I think nobody knows..















Friday, June 18, 2010

abah's house



each place has it's own sound. I can still remember the time i lost my mom. Abah said mom will be going a place far away where she will be love of many.The days after began as usual but not for abah..

he is quiter since mom is gone. I know he was sad but he was trying not to show it.

As i grew up, it seems that i make it harder for abah even how angry he is.
Now,abah is gone.But this place and it's sounds reminds me of everything that hapenned then.

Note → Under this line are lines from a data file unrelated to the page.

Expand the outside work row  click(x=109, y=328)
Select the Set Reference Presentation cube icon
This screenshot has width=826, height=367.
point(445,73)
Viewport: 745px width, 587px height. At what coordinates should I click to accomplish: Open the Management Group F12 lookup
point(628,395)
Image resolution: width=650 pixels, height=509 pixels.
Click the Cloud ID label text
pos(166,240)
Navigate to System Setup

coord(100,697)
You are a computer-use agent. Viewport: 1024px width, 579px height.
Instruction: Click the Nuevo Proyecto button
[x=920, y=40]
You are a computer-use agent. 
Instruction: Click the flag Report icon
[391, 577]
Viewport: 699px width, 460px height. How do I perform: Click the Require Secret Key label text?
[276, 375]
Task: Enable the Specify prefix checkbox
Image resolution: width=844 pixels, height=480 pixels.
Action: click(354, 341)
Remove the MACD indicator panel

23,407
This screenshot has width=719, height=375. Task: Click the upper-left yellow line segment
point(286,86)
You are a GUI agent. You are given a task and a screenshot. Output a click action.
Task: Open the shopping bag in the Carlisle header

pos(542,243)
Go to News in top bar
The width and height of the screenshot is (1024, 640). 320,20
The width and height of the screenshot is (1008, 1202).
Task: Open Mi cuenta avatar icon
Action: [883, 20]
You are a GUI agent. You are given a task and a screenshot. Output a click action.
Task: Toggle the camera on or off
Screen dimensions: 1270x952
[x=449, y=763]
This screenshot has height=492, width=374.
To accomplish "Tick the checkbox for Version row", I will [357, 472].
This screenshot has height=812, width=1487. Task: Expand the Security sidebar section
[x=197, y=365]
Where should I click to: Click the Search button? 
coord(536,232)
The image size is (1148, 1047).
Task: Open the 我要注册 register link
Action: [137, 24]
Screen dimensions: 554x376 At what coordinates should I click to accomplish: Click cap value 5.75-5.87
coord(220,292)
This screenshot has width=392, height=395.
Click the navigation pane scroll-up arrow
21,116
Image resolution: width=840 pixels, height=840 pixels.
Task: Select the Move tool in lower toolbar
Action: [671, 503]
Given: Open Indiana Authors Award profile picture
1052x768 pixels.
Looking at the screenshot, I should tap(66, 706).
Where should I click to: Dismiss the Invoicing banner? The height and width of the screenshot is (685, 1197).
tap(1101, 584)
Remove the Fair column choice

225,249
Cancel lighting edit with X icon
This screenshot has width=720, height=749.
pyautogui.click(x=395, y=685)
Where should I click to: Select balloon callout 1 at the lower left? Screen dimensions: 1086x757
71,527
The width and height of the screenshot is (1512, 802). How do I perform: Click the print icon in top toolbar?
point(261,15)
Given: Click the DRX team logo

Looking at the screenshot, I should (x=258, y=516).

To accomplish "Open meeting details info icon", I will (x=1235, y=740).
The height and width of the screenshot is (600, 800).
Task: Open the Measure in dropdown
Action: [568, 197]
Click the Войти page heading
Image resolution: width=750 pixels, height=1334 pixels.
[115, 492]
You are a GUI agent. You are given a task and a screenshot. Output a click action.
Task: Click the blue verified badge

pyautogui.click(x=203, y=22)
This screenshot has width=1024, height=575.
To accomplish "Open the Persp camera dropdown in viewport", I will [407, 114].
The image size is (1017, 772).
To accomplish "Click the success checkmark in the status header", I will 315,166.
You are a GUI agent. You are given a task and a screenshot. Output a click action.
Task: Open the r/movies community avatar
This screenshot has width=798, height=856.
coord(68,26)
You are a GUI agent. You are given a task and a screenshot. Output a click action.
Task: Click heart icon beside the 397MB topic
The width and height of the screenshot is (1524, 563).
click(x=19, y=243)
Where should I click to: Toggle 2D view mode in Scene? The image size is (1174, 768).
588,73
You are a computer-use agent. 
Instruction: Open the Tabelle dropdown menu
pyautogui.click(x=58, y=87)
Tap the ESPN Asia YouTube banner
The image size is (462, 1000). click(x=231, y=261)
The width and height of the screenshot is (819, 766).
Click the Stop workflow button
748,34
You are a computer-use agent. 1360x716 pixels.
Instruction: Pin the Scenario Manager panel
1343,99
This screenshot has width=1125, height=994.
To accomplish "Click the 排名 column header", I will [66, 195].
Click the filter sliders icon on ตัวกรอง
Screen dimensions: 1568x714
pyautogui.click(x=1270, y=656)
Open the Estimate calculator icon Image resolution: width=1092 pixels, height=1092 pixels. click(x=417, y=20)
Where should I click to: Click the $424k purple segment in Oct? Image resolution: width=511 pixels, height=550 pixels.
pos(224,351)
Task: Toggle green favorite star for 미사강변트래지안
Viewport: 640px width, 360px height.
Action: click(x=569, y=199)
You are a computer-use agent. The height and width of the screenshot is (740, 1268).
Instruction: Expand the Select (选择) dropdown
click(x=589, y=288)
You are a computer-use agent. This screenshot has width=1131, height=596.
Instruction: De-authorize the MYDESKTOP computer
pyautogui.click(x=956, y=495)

that is how the "archustic" is perceived by everyone.
but only a few that realized it...


abah's house by danial archintosh
multimedia competition for archustic | XXII
architectural workshop 2010
"jury special mention" award winner


I just finish watching this video and it makes me think about myself.
maybe sometimes i has the same feeling like Lan -the character for abah's son.
it makes me realized how lucky i am cos i still have my dad.
sometimes i never appreciated him because of he always scolding me.
but i know what he do it just everything for me.
he want me to be a successful person.
But i was the one who was always argue with him.


*papa never said he love me but i know the truth is he love me more than what he have*

and today i want to says that I really love my dad because he is a my first boyfriend and he's never betray me.
how lucky i am cos i still have Papa.
and now i always remind myself- i don't want hurt papa's feeling.